Work to do: Edit the lines below so that every "Viewport" becomes "Display", with everything else left unchanged.
[Start of Extracted information]
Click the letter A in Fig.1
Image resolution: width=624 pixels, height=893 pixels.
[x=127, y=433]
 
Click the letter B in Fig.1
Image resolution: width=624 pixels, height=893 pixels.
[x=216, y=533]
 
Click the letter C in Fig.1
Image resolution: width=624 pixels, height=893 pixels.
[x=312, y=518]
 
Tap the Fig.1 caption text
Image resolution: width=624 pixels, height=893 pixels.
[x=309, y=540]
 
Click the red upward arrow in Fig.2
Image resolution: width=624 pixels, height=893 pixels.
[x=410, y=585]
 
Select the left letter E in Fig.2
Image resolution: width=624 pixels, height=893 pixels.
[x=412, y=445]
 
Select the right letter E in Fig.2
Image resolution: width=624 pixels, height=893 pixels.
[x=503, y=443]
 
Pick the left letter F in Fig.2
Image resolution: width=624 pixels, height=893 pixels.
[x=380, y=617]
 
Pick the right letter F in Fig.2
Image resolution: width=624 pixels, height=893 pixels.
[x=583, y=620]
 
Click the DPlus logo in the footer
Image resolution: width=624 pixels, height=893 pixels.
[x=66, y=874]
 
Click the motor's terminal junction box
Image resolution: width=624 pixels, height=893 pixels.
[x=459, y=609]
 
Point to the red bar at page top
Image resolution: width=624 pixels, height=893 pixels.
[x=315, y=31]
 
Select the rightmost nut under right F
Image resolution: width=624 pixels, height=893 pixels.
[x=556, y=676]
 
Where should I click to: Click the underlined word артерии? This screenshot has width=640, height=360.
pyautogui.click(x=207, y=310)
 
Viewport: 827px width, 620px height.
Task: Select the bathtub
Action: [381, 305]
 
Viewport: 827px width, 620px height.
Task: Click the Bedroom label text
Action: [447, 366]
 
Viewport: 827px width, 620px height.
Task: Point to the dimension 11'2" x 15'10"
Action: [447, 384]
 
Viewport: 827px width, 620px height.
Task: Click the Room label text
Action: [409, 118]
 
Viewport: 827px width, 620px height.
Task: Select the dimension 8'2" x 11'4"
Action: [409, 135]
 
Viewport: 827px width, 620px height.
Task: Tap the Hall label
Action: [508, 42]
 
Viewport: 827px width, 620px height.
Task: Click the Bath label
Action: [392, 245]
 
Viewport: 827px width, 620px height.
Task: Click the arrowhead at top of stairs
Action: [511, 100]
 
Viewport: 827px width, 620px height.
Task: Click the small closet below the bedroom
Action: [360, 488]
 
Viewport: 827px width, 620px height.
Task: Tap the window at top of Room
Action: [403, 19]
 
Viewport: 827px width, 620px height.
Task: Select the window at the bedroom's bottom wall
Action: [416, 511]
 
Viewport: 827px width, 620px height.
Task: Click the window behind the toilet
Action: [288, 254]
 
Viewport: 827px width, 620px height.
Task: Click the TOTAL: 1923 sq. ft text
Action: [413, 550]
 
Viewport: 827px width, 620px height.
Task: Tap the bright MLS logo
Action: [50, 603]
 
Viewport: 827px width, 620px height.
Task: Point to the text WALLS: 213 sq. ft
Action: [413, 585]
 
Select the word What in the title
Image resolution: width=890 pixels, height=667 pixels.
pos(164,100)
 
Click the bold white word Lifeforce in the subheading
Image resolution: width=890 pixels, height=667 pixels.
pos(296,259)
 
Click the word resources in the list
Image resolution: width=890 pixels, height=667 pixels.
[End of Extracted information]
Exercise result:
Click the letter A in Fig.1
Image resolution: width=624 pixels, height=893 pixels.
[x=127, y=433]
 
Click the letter B in Fig.1
Image resolution: width=624 pixels, height=893 pixels.
[x=216, y=533]
 
Click the letter C in Fig.1
Image resolution: width=624 pixels, height=893 pixels.
[x=312, y=518]
 
Tap the Fig.1 caption text
Image resolution: width=624 pixels, height=893 pixels.
[x=309, y=540]
 
Click the red upward arrow in Fig.2
Image resolution: width=624 pixels, height=893 pixels.
[x=410, y=585]
 
Select the left letter E in Fig.2
Image resolution: width=624 pixels, height=893 pixels.
[x=412, y=445]
 
Select the right letter E in Fig.2
Image resolution: width=624 pixels, height=893 pixels.
[x=503, y=443]
 
Pick the left letter F in Fig.2
Image resolution: width=624 pixels, height=893 pixels.
[x=380, y=617]
 
Pick the right letter F in Fig.2
Image resolution: width=624 pixels, height=893 pixels.
[x=583, y=620]
 
Click the DPlus logo in the footer
Image resolution: width=624 pixels, height=893 pixels.
[x=66, y=874]
 
Click the motor's terminal junction box
Image resolution: width=624 pixels, height=893 pixels.
[x=459, y=609]
 
Point to the red bar at page top
Image resolution: width=624 pixels, height=893 pixels.
[x=315, y=31]
 
Select the rightmost nut under right F
Image resolution: width=624 pixels, height=893 pixels.
[x=556, y=676]
 
Where should I click to: Click the underlined word артерии? This screenshot has width=640, height=360.
pyautogui.click(x=207, y=310)
 
Display: 827px width, 620px height.
Task: Select the bathtub
Action: [381, 305]
 
Display: 827px width, 620px height.
Task: Click the Bedroom label text
Action: [447, 366]
 
Display: 827px width, 620px height.
Task: Point to the dimension 11'2" x 15'10"
Action: [447, 384]
 
Display: 827px width, 620px height.
Task: Click the Room label text
Action: [409, 118]
 
Display: 827px width, 620px height.
Task: Select the dimension 8'2" x 11'4"
Action: [409, 135]
 
Display: 827px width, 620px height.
Task: Tap the Hall label
Action: [508, 42]
 
Display: 827px width, 620px height.
Task: Click the Bath label
Action: [392, 245]
 
Display: 827px width, 620px height.
Task: Click the arrowhead at top of stairs
Action: [511, 100]
 
Display: 827px width, 620px height.
Task: Click the small closet below the bedroom
Action: [360, 488]
 
Display: 827px width, 620px height.
Task: Tap the window at top of Room
Action: [403, 19]
 
Display: 827px width, 620px height.
Task: Select the window at the bedroom's bottom wall
Action: [416, 511]
 
Display: 827px width, 620px height.
Task: Click the window behind the toilet
Action: [288, 254]
 
Display: 827px width, 620px height.
Task: Click the TOTAL: 1923 sq. ft text
Action: [413, 550]
 
Display: 827px width, 620px height.
Task: Tap the bright MLS logo
Action: [50, 603]
 
Display: 827px width, 620px height.
Task: Point to the text WALLS: 213 sq. ft
Action: [413, 585]
 
Select the word What in the title
Image resolution: width=890 pixels, height=667 pixels.
pos(164,100)
 
Click the bold white word Lifeforce in the subheading
Image resolution: width=890 pixels, height=667 pixels.
pos(296,259)
 
Click the word resources in the list
Image resolution: width=890 pixels, height=667 pixels.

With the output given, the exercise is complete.